Hi everyone. Im having some troubles with my pH going through the roof! I recently changed my gravel to sand and added a bunch of rocks. I tested the rocks with white vinegar before placing them and i had no reactions at all. The sand i bought was National Geographic™ Aquarium Substrate which i know can effect the pH so i also bought API Proper pH 8.2. 

The API stuff works but not for long then the pH rebounds and all my fish lay at the bottom of my aquarium and they havent eaten for 2 days!

Really need some help with this on any solutions. 

Has anyone used API Proper pH and how often can i add it? 

WIll the pH eventually stabilize? 

Ammonia and nitrates are perfect.


----------



## agresfish (Mar 2, 2011)

P.S. the fish are African cichlids if that makes any difference


----------



## jhj0112 (Jul 30, 2013)

african cichlids are good with high PH. some people keeps them at ph 9. one thing that you don't want to do is playing(?) with PH too much. it is more important to keep ph stable than dialing PH to what you want/need. ph swing is really harmful to any fish.

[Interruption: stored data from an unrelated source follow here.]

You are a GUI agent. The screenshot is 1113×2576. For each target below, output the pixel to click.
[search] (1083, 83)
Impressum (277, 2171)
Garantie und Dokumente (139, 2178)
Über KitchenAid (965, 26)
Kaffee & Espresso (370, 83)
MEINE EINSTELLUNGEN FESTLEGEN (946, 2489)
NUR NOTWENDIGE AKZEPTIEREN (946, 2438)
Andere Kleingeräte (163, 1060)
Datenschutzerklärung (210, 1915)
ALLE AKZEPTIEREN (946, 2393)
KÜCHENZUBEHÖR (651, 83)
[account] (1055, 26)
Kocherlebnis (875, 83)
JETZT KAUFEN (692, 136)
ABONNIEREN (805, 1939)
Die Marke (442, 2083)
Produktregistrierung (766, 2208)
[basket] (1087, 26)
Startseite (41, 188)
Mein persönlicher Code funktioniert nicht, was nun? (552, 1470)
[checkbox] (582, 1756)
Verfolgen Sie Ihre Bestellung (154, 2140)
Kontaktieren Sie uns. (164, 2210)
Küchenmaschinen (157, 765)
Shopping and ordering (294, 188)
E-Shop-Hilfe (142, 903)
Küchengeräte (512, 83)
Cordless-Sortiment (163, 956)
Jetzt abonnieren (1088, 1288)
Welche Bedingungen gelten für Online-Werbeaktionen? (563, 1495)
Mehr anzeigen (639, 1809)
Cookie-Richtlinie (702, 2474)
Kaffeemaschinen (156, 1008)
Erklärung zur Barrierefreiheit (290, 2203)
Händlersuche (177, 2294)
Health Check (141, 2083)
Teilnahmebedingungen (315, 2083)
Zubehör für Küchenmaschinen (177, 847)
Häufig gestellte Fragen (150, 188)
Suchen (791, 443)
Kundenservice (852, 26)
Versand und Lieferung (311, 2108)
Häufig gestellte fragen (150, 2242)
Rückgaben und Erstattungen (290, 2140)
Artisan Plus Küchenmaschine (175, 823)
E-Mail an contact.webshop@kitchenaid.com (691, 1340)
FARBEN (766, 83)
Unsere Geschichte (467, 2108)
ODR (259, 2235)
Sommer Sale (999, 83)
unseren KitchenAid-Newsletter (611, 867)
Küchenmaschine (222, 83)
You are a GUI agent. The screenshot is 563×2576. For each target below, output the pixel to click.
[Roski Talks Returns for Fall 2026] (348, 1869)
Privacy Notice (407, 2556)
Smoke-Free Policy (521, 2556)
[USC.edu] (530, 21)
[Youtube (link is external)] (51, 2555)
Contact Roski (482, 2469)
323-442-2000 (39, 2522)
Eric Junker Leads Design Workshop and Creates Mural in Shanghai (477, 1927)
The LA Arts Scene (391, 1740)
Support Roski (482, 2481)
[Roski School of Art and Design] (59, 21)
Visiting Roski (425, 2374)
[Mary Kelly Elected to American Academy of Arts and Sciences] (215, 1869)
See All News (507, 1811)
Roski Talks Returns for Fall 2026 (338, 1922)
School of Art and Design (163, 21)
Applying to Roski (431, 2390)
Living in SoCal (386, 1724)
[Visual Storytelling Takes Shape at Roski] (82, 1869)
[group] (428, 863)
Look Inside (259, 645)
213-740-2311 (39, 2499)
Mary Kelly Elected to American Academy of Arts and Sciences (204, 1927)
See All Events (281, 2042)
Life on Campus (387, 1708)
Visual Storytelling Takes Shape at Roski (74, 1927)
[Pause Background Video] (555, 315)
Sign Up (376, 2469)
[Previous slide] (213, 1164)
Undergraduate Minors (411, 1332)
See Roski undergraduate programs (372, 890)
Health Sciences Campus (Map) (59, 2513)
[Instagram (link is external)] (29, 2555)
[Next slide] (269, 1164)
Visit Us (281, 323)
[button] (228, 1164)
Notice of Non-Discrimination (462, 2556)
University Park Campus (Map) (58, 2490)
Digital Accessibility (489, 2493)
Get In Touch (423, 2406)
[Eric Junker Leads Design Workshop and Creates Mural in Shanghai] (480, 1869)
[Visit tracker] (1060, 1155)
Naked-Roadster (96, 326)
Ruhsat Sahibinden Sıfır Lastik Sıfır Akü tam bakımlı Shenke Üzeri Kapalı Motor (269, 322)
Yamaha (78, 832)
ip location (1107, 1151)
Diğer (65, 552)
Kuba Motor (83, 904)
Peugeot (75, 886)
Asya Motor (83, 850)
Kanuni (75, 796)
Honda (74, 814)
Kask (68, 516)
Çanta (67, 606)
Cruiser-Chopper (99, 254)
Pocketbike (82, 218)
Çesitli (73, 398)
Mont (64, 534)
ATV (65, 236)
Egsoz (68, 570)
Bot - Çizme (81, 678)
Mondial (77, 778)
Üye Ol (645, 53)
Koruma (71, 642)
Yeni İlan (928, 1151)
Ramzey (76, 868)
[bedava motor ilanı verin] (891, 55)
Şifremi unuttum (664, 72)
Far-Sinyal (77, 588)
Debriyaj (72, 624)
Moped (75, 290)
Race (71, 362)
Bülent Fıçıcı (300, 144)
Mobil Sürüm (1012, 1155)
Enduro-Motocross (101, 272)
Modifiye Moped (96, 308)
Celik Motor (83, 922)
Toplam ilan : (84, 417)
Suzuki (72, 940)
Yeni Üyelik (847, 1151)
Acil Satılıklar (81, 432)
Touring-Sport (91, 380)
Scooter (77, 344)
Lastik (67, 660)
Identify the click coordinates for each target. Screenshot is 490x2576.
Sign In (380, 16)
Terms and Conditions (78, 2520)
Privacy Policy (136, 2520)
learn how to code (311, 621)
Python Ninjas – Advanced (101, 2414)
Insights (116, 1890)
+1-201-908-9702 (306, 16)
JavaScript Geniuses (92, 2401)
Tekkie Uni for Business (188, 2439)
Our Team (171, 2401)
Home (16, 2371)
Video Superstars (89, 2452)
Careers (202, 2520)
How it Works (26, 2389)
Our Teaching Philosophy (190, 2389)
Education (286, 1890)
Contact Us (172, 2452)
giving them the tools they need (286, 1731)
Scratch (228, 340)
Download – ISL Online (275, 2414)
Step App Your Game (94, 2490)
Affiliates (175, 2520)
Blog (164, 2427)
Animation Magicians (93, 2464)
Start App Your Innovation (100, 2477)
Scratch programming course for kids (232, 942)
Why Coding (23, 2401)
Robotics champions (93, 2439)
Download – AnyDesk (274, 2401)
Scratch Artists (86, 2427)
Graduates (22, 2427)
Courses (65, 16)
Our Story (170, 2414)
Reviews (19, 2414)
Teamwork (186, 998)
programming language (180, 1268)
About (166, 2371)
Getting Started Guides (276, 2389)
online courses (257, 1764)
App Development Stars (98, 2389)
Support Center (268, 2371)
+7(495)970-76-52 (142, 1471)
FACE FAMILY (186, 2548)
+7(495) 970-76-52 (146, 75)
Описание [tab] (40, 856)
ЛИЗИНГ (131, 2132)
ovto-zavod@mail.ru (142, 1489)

I killed so many apistos by playing with it too much. good luck!


----------



## agresfish (Mar 2, 2011)

Unfortunately 9 is still lower then what its going up to. Its so blue on the test its not even on the chart. They surely do not like it at all or they all would not be sitting on the bottom of the tank not eating for days.


----------



## jhj0112 (Jul 30, 2013)

Maybe They are not happy because PH swings from 8.2 to 9+ constantly... Because you checked rocks, maybe you can change the sand again?


----------



## Diztrbd1 (Apr 21, 2010)

I am by far an expert on this but what is your Carbonate Hardness (KH) or do you test it? If it is low or 0 it could be one of the reasons you are getting a ph bounce. It explains the KH/Ph relationship best in the link below in the Carbonate Hardness (KH) section

Water Chemistry: pH, GH and KH What are they all? - Scott Thomson


----------



## April (Apr 21, 2010)

Going down is very hard on fish. Going up is safer as long as not too much at once. I think your bounces trying to go down is doing more harm than good.must be the sand .


----------



## tony1928 (Apr 22, 2010)

I think maybe if you could list all the stuff you've put in the your tank it might help pin point what the issues are. Could try taking out the rocks and see if that changes the water parameters. For African cichids, a higher pH is ok, but as the others have said, stability is more important than absolute pH values. When I kept African cichlids, I used Aragonite sand, crushed coral...those substrates would help keep the pH into the 8's. Also, if you are really concerned and the fish are not doing well, just keep up with more water changes until you can stabilize things.


----------



## MEDHBSI (Sep 4, 2011)

Try not t control anything with chemicals. They should be a last resort. I also agree heck you kh if it's low it will mess with your ph.

Buy a new test kit sometimes they go bad.


----------



## agresfish (Mar 2, 2011)

Unfortunately i lost 7 of my 12 cichlids while at work. Came home to most of them dead..... The water had turned very yellow. I pulled out the rocks and found some orange stuff that has seeped out of it. When i originally put them in there was defiantly no orange. 

I had no choice but to completely drain the tank and start over. 3 of the surviver are doing good in it, eating again already. 1 actually died when i moved them to a med tank but came back 5 minutes later and is swimming around in the med tank. One is still laying on the bottom of the med tank but i think it will make it. Going to leave the two in the med tank for a day or two and hope they both make it.

Anyone know what would have been inside a rock that would come out like that? I was told the rock is granite but im not sure..


----------



## MEDHBSI (Sep 4, 2011)

Granite can sometimes have veins of soft rock material that will dissolve into the water. At least that's what I've read


----------



## agresfish (Mar 2, 2011)

MEDHBSI said:


> Granite can sometimes have veins of soft rock material that will dissolve into the water. At least that's what I've read


would that poison fish? i assume it isnt very good for them


----------



## 2wheelsx2 (Apr 21, 2010)

Pics of the rocks would help identify if they are the problem.


----------



## agresfish (Mar 2, 2011)

2wheelsx2 said:


> Pics of the rocks would help identify if they are the problem.


ill have to take them tomorrow. I put the rocks in a bucket in the kids room and they are sleeping.


----------